Relationship-centered care can fix a broken system


170310 Fierce-Healthcare-Hospital-Impact


Originally published by FierceHealthcare


Since writing the blog post Continuity leads to relationship, trust and better care so long ago, I remain amazed at the extraordinary number of people who continue to share similar stories with me. Their stories.

In fact, a good friend of mine, who happens to also be a healthcare quality leader, said a recent healthcare experience really showed her how poor continuity and a lack of relationship can compromise care. Can hurt. Can harm. Can instill dis-trust.

She had recently booked her routine office exam, and in doing so was informed she could not see her regular physician but rather she would be seeing another physician who is part of the same care team. (An example of an unintended consequence of a team based model of care – disrupting care continuity). She decided to take the appointment and was soon in for her visit.

As part of her exam they performed an EKG. The doctor looked at her results and appeared puzzled. The unfamiliar doctor apparently saw some things that concerned him but eventually said stoically …

You’re fine. No problem.

My friend, being a nurse and working in healthcare quality, responded that she wanted to hear and see what was initially concerning, as well as discuss why the doctor did not believe there was a problem.

The response …

There is no problem. You’re fine. Good day. [And off he went.]

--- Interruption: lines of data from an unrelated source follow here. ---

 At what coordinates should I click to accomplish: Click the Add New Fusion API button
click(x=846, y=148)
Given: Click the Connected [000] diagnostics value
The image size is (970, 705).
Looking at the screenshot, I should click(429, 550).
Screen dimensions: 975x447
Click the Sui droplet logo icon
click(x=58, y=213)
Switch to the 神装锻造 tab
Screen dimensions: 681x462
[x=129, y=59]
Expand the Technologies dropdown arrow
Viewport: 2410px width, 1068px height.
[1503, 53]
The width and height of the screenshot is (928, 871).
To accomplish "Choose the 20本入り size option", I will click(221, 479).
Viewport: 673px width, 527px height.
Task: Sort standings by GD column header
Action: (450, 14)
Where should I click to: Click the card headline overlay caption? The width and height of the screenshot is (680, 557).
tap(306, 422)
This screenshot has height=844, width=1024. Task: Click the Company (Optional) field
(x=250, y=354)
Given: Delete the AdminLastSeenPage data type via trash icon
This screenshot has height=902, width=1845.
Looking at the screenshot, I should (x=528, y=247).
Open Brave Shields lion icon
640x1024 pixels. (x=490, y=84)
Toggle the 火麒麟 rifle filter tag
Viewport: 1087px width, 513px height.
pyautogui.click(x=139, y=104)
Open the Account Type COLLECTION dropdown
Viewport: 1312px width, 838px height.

My friend was aghast. “Is this healthcare?” “Is this caring?” “Why can’t we have a discussion – bilateral communication?” “Why do I feel worse after my visit?”

She went home straightaway and told her husband that they were both going to leave this physician practice and find their former doctor — the one that knew them both and who they trusted (albeit the one whose office is now a good distance away).

“Rotating physicians who have little relationship and minimal time with patients — physicians who don’t truly know their patients — are not how best to help people,” she shared with me.

She did eventually get in to see HER doctor (the one that knew her and her husband) and with ample time, their historic relationship, and an opportunity to share fears and concerns (and feel truly listened to) did receive confirmation that indeed her EKG was fine and there was nothing to worry about.

“Healthcare the way it should be!” she concluded. “He listened. He leaned in. He created a safe place. He cared. And he showed that he did in how he communicated and through his actions.”

The way it should be … yes … but clearly not the norm in our broken healthcare system.

As  noted in a his blog post, “continuity of care starts with caring.” Yes … caring. And yet in speaking recently with another healthcare leader (with great influence in the community) I found that even though this leader logically understood and acknowledged the importance of these aspects of healing (and could even share his own stories translating the importance of time, relationship, listening, trust, empathy — caring — into the healthcare model) in his eyes is not yet “practical” and may not provide “longitudinal financial success” to healthcare organizations.

Now, I truly understand that there is a wide-variety of solutions to our broken healthcare model. And I also believe that one size does not necessarily fit all. But again, the foundation of healthcare is CARE. In fact, real healthcare is actually healthCARING. Time, relationship, listening, trust, and empathy are all key components of caring and stated as such in the Hippocratic Oath.

So, again, it still amazes me how important these aspects are to healing AND how consistently the healthcare system considers them impractical or worse, sets them aside to ensure “longitudinal financial success”.

To continue to sacrifice the health of our friends, families and communities for “longitudinal financial success” is appalling and highlights another side of a sick system.

It is time to heal the sick system.

It is time for mission-driven leadership.